Dobre wieści dla Tuska. Polacy jasno o szansach opozycji na pokonanie PiS
Efekt 4 czerwca wciąż działa. Kolejne sondaże po marszu Donalda Tuska
Według organizatorów blisko 500 tys. ludzi wyszło na ulice 4 czerwca, protestując przeciwko polityce Prawa i Sprawiedliwości. Spór, dyskusja, a ostatecznie mobilizacja przed demonstracją trwała przez półtora miesiąca.

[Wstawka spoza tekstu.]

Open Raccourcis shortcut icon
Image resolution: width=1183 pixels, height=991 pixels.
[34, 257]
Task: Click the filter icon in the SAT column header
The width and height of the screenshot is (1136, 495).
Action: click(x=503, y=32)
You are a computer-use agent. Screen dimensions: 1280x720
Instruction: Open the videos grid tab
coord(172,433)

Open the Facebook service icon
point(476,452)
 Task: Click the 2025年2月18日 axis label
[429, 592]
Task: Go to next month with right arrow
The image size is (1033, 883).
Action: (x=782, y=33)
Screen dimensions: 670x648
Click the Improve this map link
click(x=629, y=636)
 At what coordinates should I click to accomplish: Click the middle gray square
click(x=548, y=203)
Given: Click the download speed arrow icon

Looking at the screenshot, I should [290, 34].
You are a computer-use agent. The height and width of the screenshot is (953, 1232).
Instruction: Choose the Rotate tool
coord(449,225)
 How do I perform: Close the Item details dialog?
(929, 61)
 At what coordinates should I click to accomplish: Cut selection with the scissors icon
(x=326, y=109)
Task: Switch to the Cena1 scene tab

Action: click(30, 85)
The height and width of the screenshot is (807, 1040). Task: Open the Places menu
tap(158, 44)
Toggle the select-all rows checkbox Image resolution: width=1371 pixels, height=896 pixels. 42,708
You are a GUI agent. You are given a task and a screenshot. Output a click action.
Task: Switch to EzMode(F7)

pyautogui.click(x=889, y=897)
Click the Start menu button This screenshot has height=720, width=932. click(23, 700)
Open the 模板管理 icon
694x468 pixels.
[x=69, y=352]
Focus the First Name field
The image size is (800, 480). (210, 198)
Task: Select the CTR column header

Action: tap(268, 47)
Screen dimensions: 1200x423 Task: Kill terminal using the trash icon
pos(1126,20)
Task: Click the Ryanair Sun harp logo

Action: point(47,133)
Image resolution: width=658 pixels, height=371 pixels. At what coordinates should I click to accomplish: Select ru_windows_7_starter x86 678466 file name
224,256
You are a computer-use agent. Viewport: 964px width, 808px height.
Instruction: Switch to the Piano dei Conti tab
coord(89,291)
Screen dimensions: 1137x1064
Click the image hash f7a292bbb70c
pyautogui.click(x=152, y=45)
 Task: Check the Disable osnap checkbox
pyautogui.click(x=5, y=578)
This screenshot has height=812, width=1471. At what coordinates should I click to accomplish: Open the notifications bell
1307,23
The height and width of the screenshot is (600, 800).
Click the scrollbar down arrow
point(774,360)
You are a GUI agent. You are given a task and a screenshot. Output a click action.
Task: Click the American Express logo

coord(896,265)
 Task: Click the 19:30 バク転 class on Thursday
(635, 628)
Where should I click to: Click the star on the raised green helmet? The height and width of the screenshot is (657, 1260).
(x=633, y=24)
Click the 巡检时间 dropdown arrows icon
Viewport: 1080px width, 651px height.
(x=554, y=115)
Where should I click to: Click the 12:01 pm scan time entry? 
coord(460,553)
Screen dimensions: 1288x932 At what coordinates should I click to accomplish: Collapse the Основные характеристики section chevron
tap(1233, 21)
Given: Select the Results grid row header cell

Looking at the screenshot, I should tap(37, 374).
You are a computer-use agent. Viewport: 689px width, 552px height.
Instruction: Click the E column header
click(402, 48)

Ostatecznie Donald Tusk osiągnął polityczny sukces, który wywołał konkretny efekt widoczny w sondażach. SW Research dla "Rzeczpospolitej" zapytała Polaków, czy wydarzenie pomoże opozycji w wygraniu wyborów.
Według aż 52,9 proc. Polek i Polaków wielka manifestacja pomoże opozycji w odsunięciu Jarosława Kaczyńskiego od władzy. 31,3 proc. badanych stwierdziło, że demonstracja nie wpłynie na losy wyborów. Brak zdania zadeklarowało 15,6 proc. ankietowanych.
– Niemal sześciu badanych na dziesięciu w wieku między 35 a 49 lat oraz podobny odsetek osób z wykształceniem wyższym sądzi, że marsz 4 czerwca zwiększył szansę opozycji na wygranie w wyborach – powiedziała Małgrzata Bodzon z SW Research.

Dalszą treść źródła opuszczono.